### What you should do
Use the entries below and reproduce exactly the lines from the one containing "Where should I" down to the one containing "The image size is (1577, 887).", both of them included.

### Records supplied
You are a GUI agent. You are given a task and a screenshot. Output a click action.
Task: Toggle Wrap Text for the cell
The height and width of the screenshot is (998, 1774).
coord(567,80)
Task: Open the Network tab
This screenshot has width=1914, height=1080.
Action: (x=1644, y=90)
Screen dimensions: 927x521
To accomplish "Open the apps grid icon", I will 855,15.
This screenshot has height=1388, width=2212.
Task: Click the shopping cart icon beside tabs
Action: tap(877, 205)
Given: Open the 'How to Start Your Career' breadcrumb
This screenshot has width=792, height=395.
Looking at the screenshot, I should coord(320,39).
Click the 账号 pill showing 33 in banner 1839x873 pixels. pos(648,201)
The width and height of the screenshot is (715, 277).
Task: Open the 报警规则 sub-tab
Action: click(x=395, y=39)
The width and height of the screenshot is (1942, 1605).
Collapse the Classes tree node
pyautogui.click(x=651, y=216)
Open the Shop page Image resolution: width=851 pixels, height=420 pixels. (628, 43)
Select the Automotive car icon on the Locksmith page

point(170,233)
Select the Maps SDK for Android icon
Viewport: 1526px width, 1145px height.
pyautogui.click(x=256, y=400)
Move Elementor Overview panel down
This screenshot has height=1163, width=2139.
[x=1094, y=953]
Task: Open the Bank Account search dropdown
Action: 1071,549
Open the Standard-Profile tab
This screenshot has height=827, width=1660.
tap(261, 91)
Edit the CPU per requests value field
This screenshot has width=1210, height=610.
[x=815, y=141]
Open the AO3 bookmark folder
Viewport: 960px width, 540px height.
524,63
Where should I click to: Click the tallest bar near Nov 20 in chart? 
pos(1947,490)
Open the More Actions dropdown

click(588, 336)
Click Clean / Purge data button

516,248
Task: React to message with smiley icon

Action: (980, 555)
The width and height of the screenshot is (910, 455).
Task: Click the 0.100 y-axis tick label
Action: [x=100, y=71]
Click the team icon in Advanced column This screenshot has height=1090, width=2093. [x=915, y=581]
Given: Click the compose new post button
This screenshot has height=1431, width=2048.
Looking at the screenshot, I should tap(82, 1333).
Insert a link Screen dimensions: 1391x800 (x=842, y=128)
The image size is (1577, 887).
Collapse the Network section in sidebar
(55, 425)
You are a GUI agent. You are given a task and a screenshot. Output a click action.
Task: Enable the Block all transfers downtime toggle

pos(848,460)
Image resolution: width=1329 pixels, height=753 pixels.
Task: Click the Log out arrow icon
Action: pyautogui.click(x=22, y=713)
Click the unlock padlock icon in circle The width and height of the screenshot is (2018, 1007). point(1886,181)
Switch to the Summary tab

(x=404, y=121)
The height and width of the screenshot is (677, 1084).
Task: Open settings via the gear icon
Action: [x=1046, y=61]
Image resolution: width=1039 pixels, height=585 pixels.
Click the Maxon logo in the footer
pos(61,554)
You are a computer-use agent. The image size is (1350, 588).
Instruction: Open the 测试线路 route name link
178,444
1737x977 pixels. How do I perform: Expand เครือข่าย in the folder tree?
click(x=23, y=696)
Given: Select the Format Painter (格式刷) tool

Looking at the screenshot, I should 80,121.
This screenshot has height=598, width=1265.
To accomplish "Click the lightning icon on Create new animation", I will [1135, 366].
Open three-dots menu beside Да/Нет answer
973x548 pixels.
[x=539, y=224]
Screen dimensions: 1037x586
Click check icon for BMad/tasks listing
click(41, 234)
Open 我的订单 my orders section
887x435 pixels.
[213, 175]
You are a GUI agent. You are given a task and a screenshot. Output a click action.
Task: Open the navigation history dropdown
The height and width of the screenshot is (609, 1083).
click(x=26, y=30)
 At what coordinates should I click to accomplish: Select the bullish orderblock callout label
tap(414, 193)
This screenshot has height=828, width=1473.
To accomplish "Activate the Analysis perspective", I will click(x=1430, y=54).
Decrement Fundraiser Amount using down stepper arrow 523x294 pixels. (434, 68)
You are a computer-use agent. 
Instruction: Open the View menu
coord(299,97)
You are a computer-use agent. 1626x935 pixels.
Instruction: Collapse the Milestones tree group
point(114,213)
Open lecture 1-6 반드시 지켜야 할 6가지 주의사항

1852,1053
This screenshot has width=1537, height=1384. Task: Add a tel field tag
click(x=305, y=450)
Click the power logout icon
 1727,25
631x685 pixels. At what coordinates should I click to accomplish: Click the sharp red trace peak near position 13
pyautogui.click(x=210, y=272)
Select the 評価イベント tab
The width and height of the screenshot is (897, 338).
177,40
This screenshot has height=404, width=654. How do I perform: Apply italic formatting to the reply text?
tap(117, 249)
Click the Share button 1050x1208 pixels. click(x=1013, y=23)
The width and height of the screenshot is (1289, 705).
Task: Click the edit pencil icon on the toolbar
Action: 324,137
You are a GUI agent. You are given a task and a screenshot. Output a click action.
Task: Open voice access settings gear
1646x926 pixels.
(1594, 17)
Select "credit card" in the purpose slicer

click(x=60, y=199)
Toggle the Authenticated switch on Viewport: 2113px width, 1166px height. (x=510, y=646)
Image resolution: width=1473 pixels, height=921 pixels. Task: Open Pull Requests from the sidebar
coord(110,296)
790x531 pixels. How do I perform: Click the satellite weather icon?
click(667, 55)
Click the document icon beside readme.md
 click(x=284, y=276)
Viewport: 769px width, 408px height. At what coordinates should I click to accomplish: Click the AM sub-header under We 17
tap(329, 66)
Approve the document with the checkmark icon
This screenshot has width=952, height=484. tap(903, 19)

### Answer for the task
Where should I click to: Click the tallest bar near Nov 20 in chart? 
pos(1947,490)
Open the More Actions dropdown

click(588, 336)
Click Clean / Purge data button

516,248
Task: React to message with smiley icon

Action: (980, 555)
The width and height of the screenshot is (910, 455).
Task: Click the 0.100 y-axis tick label
Action: [x=100, y=71]
Click the team icon in Advanced column This screenshot has height=1090, width=2093. [x=915, y=581]
Given: Click the compose new post button
This screenshot has height=1431, width=2048.
Looking at the screenshot, I should tap(82, 1333).
Insert a link Screen dimensions: 1391x800 (x=842, y=128)
The image size is (1577, 887).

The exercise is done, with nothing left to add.